A positive result for hydrogen-dominant SIBO is a rise of 20 parts per million (ppm) or more above your baseline within the first 90 minutes. For methane, a level of 10 ppm or higher at any point during the test is considered positive. On a graph, a hydrogen-positive result shows a clear spike in the first 90 minutes. A lactulose breath test sometimes produces a “double peak” pattern: the first peak from bacteria in the small intestine and the second from normal fermentation in the colon.
These thresholds come from the North American Consensus guidelines and are what most gastroenterologists use to interpret results. Keep in mind that breath testing has limitations. It can miss hydrogen sulfide-dominant SIBO unless the lab specifically measures for that gas, and false negatives do occur.
How Symptoms Vary by Subtype
Not everyone with SIBO has the same experience, and the differences largely come down to which organisms have overgrown and what gases they produce.
- Hydrogen-dominant SIBO: The most common pattern. Produces diarrhea as the primary bowel symptom, along with bloating, gas, and cramping.
- Methane-dominant (IMO): Caused by methane-producing organisms called methanogens. Constipation is the defining feature, often with significant bloating and abdominal pain. The methane itself slows intestinal movement, which is why stool backs up.
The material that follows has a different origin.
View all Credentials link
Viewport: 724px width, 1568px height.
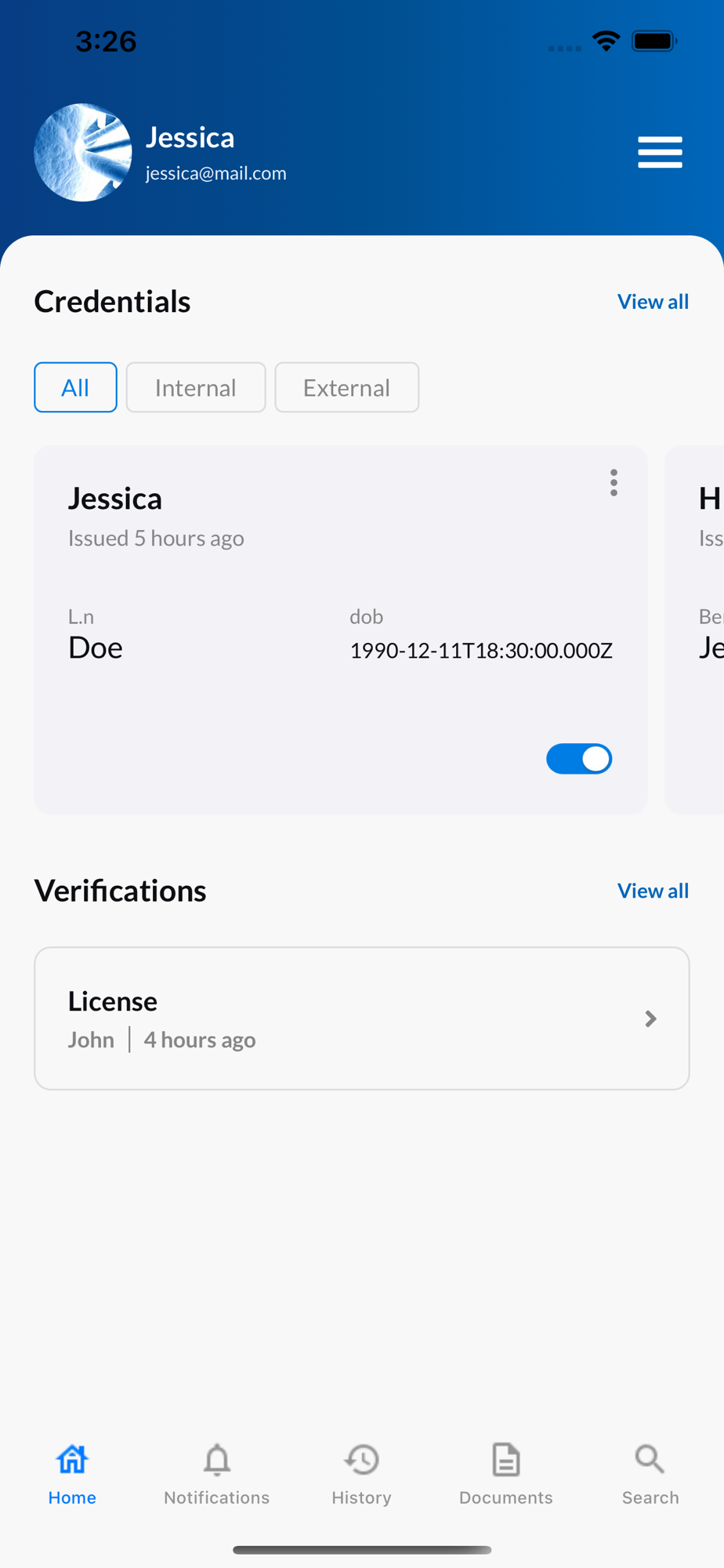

- Hydrogen sulfide-dominant: Less well-studied but associated with diarrhea. May also cause sulfur-smelling gas and belching.
Knowing your subtype matters because it affects which treatment approach is most effective. This is one reason breath testing is valuable even when symptoms already strongly suggest SIBO.
Conditions That Mimic or Overlap With SIBO
SIBO symptoms overlap heavily with irritable bowel syndrome (IBS), and some researchers believe a significant portion of IBS cases involve undiagnosed SIBO. The bloating, pain, and altered bowel habits can look identical. Celiac disease, lactose intolerance, and inflammatory bowel disease can also produce similar symptoms. What distinguishes SIBO is that it responds to treatments targeting bacterial overgrowth rather than to dietary changes alone, though diet often plays a supporting role in management. If you’ve been treating IBS-like symptoms without improvement, SIBO is worth investigating with a breath test.